#### [What is needed]
Copy every line of the material below character for character, with no alterations.

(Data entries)
————————
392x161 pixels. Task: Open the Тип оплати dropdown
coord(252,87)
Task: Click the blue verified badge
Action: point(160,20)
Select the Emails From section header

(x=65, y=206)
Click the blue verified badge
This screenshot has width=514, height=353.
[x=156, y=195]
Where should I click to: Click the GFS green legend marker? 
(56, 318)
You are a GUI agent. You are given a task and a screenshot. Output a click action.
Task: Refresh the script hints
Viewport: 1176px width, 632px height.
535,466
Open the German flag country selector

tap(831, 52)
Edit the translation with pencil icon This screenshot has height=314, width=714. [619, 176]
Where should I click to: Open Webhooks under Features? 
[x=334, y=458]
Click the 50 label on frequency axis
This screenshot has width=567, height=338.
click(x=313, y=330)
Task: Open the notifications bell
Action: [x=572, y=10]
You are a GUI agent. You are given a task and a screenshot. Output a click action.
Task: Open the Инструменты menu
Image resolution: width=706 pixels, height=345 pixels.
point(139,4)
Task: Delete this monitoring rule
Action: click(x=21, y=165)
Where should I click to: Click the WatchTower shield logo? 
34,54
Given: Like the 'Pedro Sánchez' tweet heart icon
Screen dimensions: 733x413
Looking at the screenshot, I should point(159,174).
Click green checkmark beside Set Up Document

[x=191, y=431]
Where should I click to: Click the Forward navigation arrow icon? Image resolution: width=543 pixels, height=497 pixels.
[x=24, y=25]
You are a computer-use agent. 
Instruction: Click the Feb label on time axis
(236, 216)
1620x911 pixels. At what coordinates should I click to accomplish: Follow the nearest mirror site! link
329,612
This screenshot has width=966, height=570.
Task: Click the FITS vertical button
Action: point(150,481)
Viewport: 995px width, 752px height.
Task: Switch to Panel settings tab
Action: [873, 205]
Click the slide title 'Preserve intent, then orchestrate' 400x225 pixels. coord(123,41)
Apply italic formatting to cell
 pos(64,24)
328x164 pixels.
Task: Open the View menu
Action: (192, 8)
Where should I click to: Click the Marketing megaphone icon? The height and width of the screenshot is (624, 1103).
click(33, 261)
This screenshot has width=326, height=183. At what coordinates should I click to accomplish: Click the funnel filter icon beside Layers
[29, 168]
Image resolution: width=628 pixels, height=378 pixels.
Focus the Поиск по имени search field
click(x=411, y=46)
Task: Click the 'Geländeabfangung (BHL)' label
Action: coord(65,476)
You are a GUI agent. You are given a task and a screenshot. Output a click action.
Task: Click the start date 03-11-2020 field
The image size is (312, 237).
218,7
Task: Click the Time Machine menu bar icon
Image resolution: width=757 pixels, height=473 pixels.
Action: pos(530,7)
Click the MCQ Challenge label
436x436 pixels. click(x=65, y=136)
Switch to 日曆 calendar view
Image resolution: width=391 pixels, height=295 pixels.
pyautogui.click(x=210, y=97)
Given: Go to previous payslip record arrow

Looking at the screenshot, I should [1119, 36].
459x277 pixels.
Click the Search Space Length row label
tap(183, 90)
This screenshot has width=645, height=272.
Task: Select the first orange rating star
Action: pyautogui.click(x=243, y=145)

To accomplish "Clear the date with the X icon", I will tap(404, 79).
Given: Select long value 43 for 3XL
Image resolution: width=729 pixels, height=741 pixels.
————————
#### [Solution to the problem]
392x161 pixels. Task: Open the Тип оплати dropdown
coord(252,87)
Task: Click the blue verified badge
Action: point(160,20)
Select the Emails From section header

(x=65, y=206)
Click the blue verified badge
This screenshot has width=514, height=353.
[x=156, y=195]
Where should I click to: Click the GFS green legend marker? 
(56, 318)
You are a GUI agent. You are given a task and a screenshot. Output a click action.
Task: Refresh the script hints
Viewport: 1176px width, 632px height.
535,466
Open the German flag country selector

tap(831, 52)
Edit the translation with pencil icon This screenshot has height=314, width=714. [619, 176]
Where should I click to: Open Webhooks under Features? 
[x=334, y=458]
Click the 50 label on frequency axis
This screenshot has width=567, height=338.
click(x=313, y=330)
Task: Open the notifications bell
Action: [x=572, y=10]
You are a GUI agent. You are given a task and a screenshot. Output a click action.
Task: Open the Инструменты menu
Image resolution: width=706 pixels, height=345 pixels.
point(139,4)
Task: Delete this monitoring rule
Action: click(x=21, y=165)
Where should I click to: Click the WatchTower shield logo? 
34,54
Given: Like the 'Pedro Sánchez' tweet heart icon
Screen dimensions: 733x413
Looking at the screenshot, I should point(159,174).
Click green checkmark beside Set Up Document

[x=191, y=431]
Where should I click to: Click the Forward navigation arrow icon? Image resolution: width=543 pixels, height=497 pixels.
[x=24, y=25]
You are a computer-use agent. 
Instruction: Click the Feb label on time axis
(236, 216)
1620x911 pixels. At what coordinates should I click to accomplish: Follow the nearest mirror site! link
329,612
This screenshot has width=966, height=570.
Task: Click the FITS vertical button
Action: point(150,481)
Viewport: 995px width, 752px height.
Task: Switch to Panel settings tab
Action: [873, 205]
Click the slide title 'Preserve intent, then orchestrate' 400x225 pixels. coord(123,41)
Apply italic formatting to cell
 pos(64,24)
328x164 pixels.
Task: Open the View menu
Action: (192, 8)
Where should I click to: Click the Marketing megaphone icon? The height and width of the screenshot is (624, 1103).
click(33, 261)
This screenshot has width=326, height=183. At what coordinates should I click to accomplish: Click the funnel filter icon beside Layers
[29, 168]
Image resolution: width=628 pixels, height=378 pixels.
Focus the Поиск по имени search field
click(x=411, y=46)
Task: Click the 'Geländeabfangung (BHL)' label
Action: coord(65,476)
You are a GUI agent. You are given a task and a screenshot. Output a click action.
Task: Click the start date 03-11-2020 field
The image size is (312, 237).
218,7
Task: Click the Time Machine menu bar icon
Image resolution: width=757 pixels, height=473 pixels.
Action: pos(530,7)
Click the MCQ Challenge label
436x436 pixels. click(x=65, y=136)
Switch to 日曆 calendar view
Image resolution: width=391 pixels, height=295 pixels.
pyautogui.click(x=210, y=97)
Given: Go to previous payslip record arrow

Looking at the screenshot, I should [1119, 36].
459x277 pixels.
Click the Search Space Length row label
tap(183, 90)
This screenshot has width=645, height=272.
Task: Select the first orange rating star
Action: pyautogui.click(x=243, y=145)

To accomplish "Clear the date with the X icon", I will tap(404, 79).
Given: Select long value 43 for 3XL
Image resolution: width=729 pixels, height=741 pixels.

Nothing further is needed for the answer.